No sabía la respuesta. Pero en aquel momento tampoco había entendido la pregunta. O cómo había pasado de estar ofreciéndole el agua a estar allí de pie. Lo único que sabía era que ella se movía tan rápido como él. Tal vez la luz del sol también le hacía daño.
—He domado a los muertos que caminan —las palabras de la muchacha sonaban amargas—, a magos selyúcidas, incluso a krieghund. Una habilidad muy solicitada el pasado otoño, según tengo entendido. Pero tú…
Sin vacilar, se mordió la muñeca hasta hacerse sangre. Respiró profundamente y se la tendió.
—Únete.
El mundo se volvió rojo.
Caballos de bronce galopando a través de la niebla roja. El hambre vació sus entrañas y se le formó un nudo en la garganta cuando probó la sangre que fluía por las encías rotas de las que asomaban unos grandes dientes lobunos. Mientras sus sentidos se agudizaban, las piernas de Tycho vacilaron. Estaba impresionado por lo que veía, oía y olía de repente.
—Te detendrás cuando yo te diga. O si no…
La intuición de Tycho le decía que ella dudaba de que pudiera cumplir su amenaza. Cientos de miles de ríos de sangre fluían por debajo de la sucia piel de la chica y podía sentirlos todos, por un segundo era todo lo que podía ver de ella.
Agarrando su brazo, chupó la sangre de la muñeca.

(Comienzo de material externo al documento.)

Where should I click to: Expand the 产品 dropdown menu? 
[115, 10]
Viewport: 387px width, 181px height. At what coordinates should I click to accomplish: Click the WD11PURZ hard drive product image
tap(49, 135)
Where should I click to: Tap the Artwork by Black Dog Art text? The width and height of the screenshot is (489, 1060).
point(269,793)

Al instante siguiente estaba escupiendo al suelo, limpiándose los labios con la mano. Leche agriada apenas describiría el sabor de su sangre. Nada de lo que había comido ni siquiera se le aproximaba. La niebla roja desapareció, barrida por la impresión, y la noche volvía a estar oscura en torno a él. Sintió ganas de llorar.
La chica suspiró.
La sangre dejó de manar en cuanto la muchacha se lamió la muñeca; unas costras ya se estaban formando sobre las marcas de la mordedura. Mojó el trozo de pan duro en un charco y, partiéndolo por la mitad, le ofreció un pedazo.
—A veces, una magia no congenia con otras.

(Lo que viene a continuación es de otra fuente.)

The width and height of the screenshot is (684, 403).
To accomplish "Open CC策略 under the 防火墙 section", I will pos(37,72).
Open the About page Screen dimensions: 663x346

Tycho asintió con la cabeza, temía que su voz le traicionara.
Todavía estaba masticando el último trozo de pan, cuando ella se dirigió al borde de la balconada y miró la oscura Piazza San Marco que se extendía debajo de ellos.
—Pronto amanecerá —dijo—. Tenemos que marcharnos.
—Dime tu nombre.
La chica sonrió.
—Te ofrecí mi sangre. ¿Ahora también quieres mi nombre? Es A’rial, soy la stregoi de Alexa. Su bruja mascota.
Antes de que pudiera responder, A’rial se había ido.